▶ [Compito A]
Riscrivi come lista JSON di stringhe le righe dei record, dall'inizio dei record fino alla riga con "tap(729, 466)" inclusa. Usa una stringa per ogni riga e tralascia le righe vuote.
━━ Testo estratto ━━
Hobo: “Non saranno i tribunali o le sospensioni a farci smettere di lottare per un’università diversa”. E sui lavori al Community Center di via Filippo Re: “In due giorni nessuna parete imbiancata”.

21 Settembre 2017 - 21:41

Contestazione Hobo al Senato Accademico - © Michele LapiniI ragazzi di Hobo erano in Rettorato a protestare contro le alienazioni del patrimonio d’ateneo, al termine del blitz ci fu un contatto con gli agenti di polizia in borghese. Il collettivo, che da subito parlò di aggressione, oggi dà notizia di cinque condanne, fino a 10 mesi per quei fatti di tre anni fa.
━━━
━━ Materiale fornito ━━
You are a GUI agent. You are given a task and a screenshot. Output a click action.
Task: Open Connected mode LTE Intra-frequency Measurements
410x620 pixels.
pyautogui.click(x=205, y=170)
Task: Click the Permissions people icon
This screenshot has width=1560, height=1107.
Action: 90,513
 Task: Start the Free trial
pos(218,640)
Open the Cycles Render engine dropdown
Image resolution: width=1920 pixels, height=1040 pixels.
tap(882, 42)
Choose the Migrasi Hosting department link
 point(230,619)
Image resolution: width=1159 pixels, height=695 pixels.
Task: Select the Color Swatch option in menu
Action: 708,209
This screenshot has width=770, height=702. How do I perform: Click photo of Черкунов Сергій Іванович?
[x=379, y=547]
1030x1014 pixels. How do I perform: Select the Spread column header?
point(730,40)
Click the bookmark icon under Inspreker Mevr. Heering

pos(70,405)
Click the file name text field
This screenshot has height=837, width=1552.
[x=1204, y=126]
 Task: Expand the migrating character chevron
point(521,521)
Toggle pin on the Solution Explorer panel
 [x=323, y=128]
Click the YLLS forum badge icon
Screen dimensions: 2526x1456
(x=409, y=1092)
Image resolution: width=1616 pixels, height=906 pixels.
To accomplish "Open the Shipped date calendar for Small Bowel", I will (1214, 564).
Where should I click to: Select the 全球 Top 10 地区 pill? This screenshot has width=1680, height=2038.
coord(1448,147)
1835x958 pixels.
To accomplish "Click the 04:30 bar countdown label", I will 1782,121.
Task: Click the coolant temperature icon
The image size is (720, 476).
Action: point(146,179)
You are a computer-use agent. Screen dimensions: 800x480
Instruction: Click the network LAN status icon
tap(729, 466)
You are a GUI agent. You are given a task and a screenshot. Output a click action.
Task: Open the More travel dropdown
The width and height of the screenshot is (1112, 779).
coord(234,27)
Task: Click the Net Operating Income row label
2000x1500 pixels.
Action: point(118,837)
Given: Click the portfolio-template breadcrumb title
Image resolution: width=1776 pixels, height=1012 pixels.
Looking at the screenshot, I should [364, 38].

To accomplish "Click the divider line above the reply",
━━━
▶ [Compito B]
Rispondi in base all'articolo:
(i) Secondo il titolo, che cosa non è stato fatto in due giorni al Community Center di via Filippo Re?
(ii) Contro che cosa protestavano i ragazzi di Hobo in Rettorato?
(iii) Di quante condanne dà notizia il collettivo, e fino a quanti mesi arrivano?

▶ [Soluzione completa A]
[
  "You are a GUI agent. You are given a task and a screenshot. Output a click action.",
  "Task: Open Connected mode LTE Intra-frequency Measurements",
  "410x620 pixels.",
  "pyautogui.click(x=205, y=170)",
  "Task: Click the Permissions people icon",
  "This screenshot has width=1560, height=1107.",
  "Action: 90,513",
  " Task: Start the Free trial",
  "pos(218,640)",
  "Open the Cycles Render engine dropdown",
  "Image resolution: width=1920 pixels, height=1040 pixels.",
  "tap(882, 42)",
  "Choose the Migrasi Hosting department link",
  " point(230,619)",
  "Image resolution: width=1159 pixels, height=695 pixels.",
  "Task: Select the Color Swatch option in menu",
  "Action: 708,209",
  "This screenshot has width=770, height=702. How do I perform: Click photo of Черкунов Сергій Іванович?",
  "[x=379, y=547]",
  "1030x1014 pixels. How do I perform: Select the Spread column header?",
  "point(730,40)",
  "Click the bookmark icon under Inspreker Mevr. Heering",
  "pos(70,405)",
  "Click the file name text field",
  "This screenshot has height=837, width=1552.",
  "[x=1204, y=126]",
  " Task: Expand the migrating character chevron",
  "point(521,521)",
  "Toggle pin on the Solution Explorer panel",
  " [x=323, y=128]",
  "Click the YLLS forum badge icon",
  "Screen dimensions: 2526x1456",
  "(x=409, y=1092)",
  "Image resolution: width=1616 pixels, height=906 pixels.",
  "To accomplish \"Open the Shipped date calendar for Small Bowel\", I will (1214, 564).",
  "Where should I click to: Select the 全球 Top 10 地区 pill? This screenshot has width=1680, height=2038.",
  "coord(1448,147)",
  "1835x958 pixels.",
  "To accomplish \"Click the 04:30 bar countdown label\", I will 1782,121.",
  "Task: Click the coolant temperature icon",
  "The image size is (720, 476).",
  "Action: point(146,179)",
  "You are a computer-use agent. Screen dimensions: 800x480",
  "Instruction: Click the network LAN status icon",
  "tap(729, 466)"
]

▶ [Soluzione completa B]
(i) Non è stata imbiancata nessuna parete.
(ii) Contro le alienazioni del patrimonio d'ateneo.
(iii) Cinque condanne, fino a 10 mesi.